■ Study text
[Start of Attachment]

As day 1 of the conference came to a close, the following questions began to emerge: emerge: How strong a theory of human nature is needed to do social research? Do we want one that is so strong that it reflects an explanation? Can something causally matter and not have causal powers? What is the difference between causal powers that are mediated between individual actors and ontological individualism?

Day 2 of the conference began with Mumford exploring instances of strong emergence, explaining how downward causation works in theory, and elaborating on his concept of “demergence” (See Rani Lill Anjum’s blog post to access the paper). In response, Gorski asked if we should consider instances of downward causation as synchronic, diachronic, or both. Mumford made clear, for him, causes and effects must be understood in such a way that causal accounts which position synchrony against diachrony come under strain. Causation is not the succession of events. Sugar does not immediately dissolve in tea, such that S+T= a sweet solution. Rather, the sweet solution indicates that causation must be understood simultaneously i.e. a progressive process. Given this account of powers and causation, the group began discussing the tendencies or conditions under which causal powers emerge. The interaction between Mumford, Groff, and Elder-Vass was one of the highlights of the conference for me. The question turned on the relation between things, properties, necessities, and tendencies. Consider the explosive stick of gelignite. Does gelignite necessarily explode under the right conditions or does it only have a tendency to explode? What does necessity mean? For Elder-Vass and Groff, gelignite must necessarily explode under the right circumstances and conditions. For Mumford, even under the right circumstances, gelignite only has a tendency to explode. As Rutzou helpfully suggested, this is a questions of internal verses external conceptions of tendency. In sum, for Elder-Vass, tendencies are extrinsic i.e. only the results of external constraints. For Mumford, tendencies are intrinsic to all things. Given this distinction, how should we employ terms likes condition, tendency, or mechanism when explaining emerging powers? The verdict in the room was divided.

Using this exchange as the springboard for further conversation, Gorski shifted the focus to the critical realist understanding of the causal power of social structures and the material dimension of social reality. Here, Gorski elaborated on his expanded definition of social structure that resembles Archer’s “SAC” model, but stressed that person, structures, and artifacts are the basic constituents of a minimalist ontology which sociologists must address.

A short break later, Elder-Vass and Rutzou engaged issues of social relations and materiality, including recent developments in social theory like Actor-Network Theory and assemblage theory. For Elder-Vass, causal powers are always and possessed by things. In and through this, power is produced by a process of interaction between its parts. Following on, Rutzou explored the contingent oriented nature of causation through a more direct engagement with assemblage theory. Social causation, he argued, must be understood as a productive intersection and hybrid of various material forms, practices, and social resources and forms of expression.

The second day of the conference came to a close with presentations from Lacey and Mooney, whose research exemplifies how a critical realist methodology can be applied. Lacey challenged us to think about the emergent properties of agroecosystems and their causal properties. Here, Lacey applied it to the notation of a seed as involved in a complex system or social-environmental network. Lacey argued that when this kind of emergence is considered, commonly accepted lines between the social and natural sciences tend to be muddied. In closing, Mooney’s empirical research focuses on the complex causality behind experiences of mental health disorders. In so doing, she underscores the importance of narratives for scientific explanations and how they can provide the framework for further understanding moral agency and causal powers.

[End of Attachment]

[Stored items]
[Start of Attachment]

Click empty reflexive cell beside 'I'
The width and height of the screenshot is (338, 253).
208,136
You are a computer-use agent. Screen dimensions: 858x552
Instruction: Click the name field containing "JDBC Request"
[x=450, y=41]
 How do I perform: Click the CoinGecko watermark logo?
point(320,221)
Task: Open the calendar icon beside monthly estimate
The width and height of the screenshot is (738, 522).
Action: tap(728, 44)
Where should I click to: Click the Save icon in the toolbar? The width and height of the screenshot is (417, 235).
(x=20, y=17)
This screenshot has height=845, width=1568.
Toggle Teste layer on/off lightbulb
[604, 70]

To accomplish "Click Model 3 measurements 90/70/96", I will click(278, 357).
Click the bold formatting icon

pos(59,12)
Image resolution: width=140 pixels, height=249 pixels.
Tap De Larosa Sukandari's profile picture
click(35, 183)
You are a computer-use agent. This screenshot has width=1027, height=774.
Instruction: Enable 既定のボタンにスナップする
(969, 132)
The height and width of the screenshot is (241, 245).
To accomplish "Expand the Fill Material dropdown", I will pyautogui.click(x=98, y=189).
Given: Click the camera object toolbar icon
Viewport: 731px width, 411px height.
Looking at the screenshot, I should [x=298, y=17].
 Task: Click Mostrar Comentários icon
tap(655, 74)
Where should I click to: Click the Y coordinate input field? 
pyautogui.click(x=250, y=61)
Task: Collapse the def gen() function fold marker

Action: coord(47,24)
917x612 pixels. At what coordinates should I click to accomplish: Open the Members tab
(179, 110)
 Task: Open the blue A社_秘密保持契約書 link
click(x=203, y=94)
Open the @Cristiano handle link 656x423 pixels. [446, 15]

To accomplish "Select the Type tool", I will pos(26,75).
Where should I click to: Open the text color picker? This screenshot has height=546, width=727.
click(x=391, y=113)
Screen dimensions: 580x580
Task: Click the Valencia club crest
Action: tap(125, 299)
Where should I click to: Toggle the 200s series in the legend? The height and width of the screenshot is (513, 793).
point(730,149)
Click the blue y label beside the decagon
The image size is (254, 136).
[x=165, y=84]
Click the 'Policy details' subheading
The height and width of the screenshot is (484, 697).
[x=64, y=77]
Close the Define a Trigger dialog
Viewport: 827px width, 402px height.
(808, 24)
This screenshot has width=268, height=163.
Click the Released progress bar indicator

[End of Attachment]

■ Prompt A
Decide whether each statement agrees with the conference report, answering yes or no and quoting the words of the report that settle it: (i) Mumford holds that gelignite, even under the right circumstances, only has a tendency to explode. (ii) Elder-Vass treats tendencies as intrinsic to all things. (iii) The room reached a unanimous verdict on how to use terms like condition, tendency, or mechanism.
■ Prompt B
Reproduce the passage of the conference report starting with "The second day" and going on through "and causal powers.".

■ Exercise result A
(i) Yes: "For Mumford, even under the right circumstances, gelignite only has a tendency to explode."
(ii) No: "for Elder-Vass, tendencies are extrinsic i.e. only the results of external constraints."
(iii) No: "The verdict in the room was divided."

■ Exercise result B
The second day of the conference came to a close with presentations from Lacey and Mooney, whose research exemplifies how a critical realist methodology can be applied. Lacey challenged us to think about the emergent properties of agroecosystems and their causal properties. Here, Lacey applied it to the notation of a seed as involved in a complex system or social-environmental network. Lacey argued that when this kind of emergence is considered, commonly accepted lines between the social and natural sciences tend to be muddied. In closing, Mooney’s empirical research focuses on the complex causality behind experiences of mental health disorders. In so doing, she underscores the importance of narratives for scientific explanations and how they can provide the framework for further understanding moral agency and causal powers.